The waitress came over. “Your order didn’t go through, hon.”

“That’s okay,” said Becka. “Are you okay?” she asked him.

“I’m okay.”

“Can we just have some more coffee?”

He wondered, in the dim light, if his eyes had played tricks on him. The sundress was gone. There was nothing skinny about her.

“The last time we saw each other,” he said. “When was that?”

“I don’t remember,” she said.

“You were with your mom and Fritz.”

She shook her head slowly in the darkness. “I wasn’t with them.”

“You look wonderful,” he said.

“There’s more of me, anyway.”

He didn’t reply immediately. Then he said, “Does it still bother you?”

She puffed out her cheeks like someone about to burst, eyes popping wide. Then she settled into a grin shaded with resignation. “It’s my one go-around,” she said. “What do you do — hate yourself till the bitter end?”

“I’ve always thought you were the most beautiful girl in the world.”

“You’ve always been biased.”

“I’m glad you don’t hate yourself.”

“Acceptance,” she said. She shrugged. “It’s a bitch.”

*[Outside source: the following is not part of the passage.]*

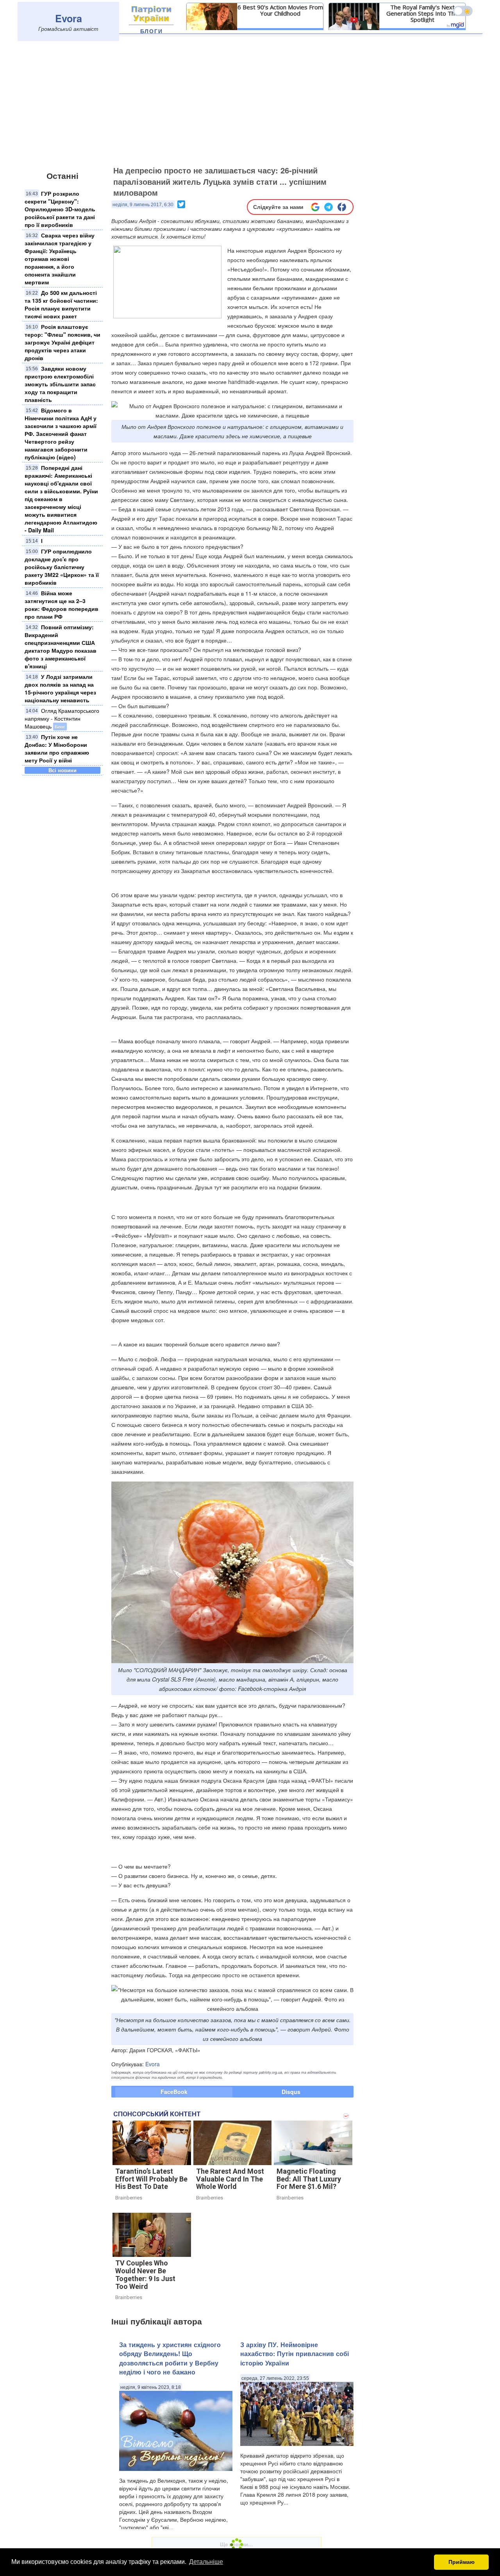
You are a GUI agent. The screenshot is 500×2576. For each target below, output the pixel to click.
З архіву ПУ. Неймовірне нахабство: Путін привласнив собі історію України (294, 2353)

Out in the parking lot she offered to give him a ride but he needed to be no place. Occasionally he stayed the night in a motel or at the YMCA and she tried to encourage him to do so that night but he said it was easy to fall back into the custom of television and a real bed, which later made his nights in the tent harder to reckon with. He was happier avoiding those places. And he no longer did cars.

“What does that mean, you don’t do cars?”

“They’re not an option,” he said. “If I need to be somewhere, I walk.”

“Not an option?” She rattled her enormous collection of keys in an unspoken admission that what he said was deeply strange to her. “Well, will you at least sit in the front seat with me a minute?” she asked. “There’s something I need to tell you.”

Her mother was sick. She had debated a long time over whether it made sense telling him. She knew his limitations and she didn’t want him to feel guilty about what was out of his hands.

“Is it serious?”

“It’s cancer.”

“I don’t know what that means,” he said.

“You don’t know what cancer means?”

“No, of course I know. I’ve just lost track.”

“Lost track of what?”

He paused. “What does the man say?”

“What man?”

“The man she married.”

“Michael?” she said. “She never married Michael.”

“She didn’t?” He was taken aback. “Why not?”

“I don’t know the details, Dad. She broke things off.”

How long had it been? He had lost track.

He looked out the window and down at the parking lot, a frivolous patch of blacktop into which one sprung toward a better destination or from which one departed in an onward spirit. But he would do neither. He would soon get out of the car and remain. Becka would drive away, and an empty evening ache would press down. And there was nothing he could do for either of them, for any of them.

He turned to look at his daughter. “There’s nothing I can do,” he said.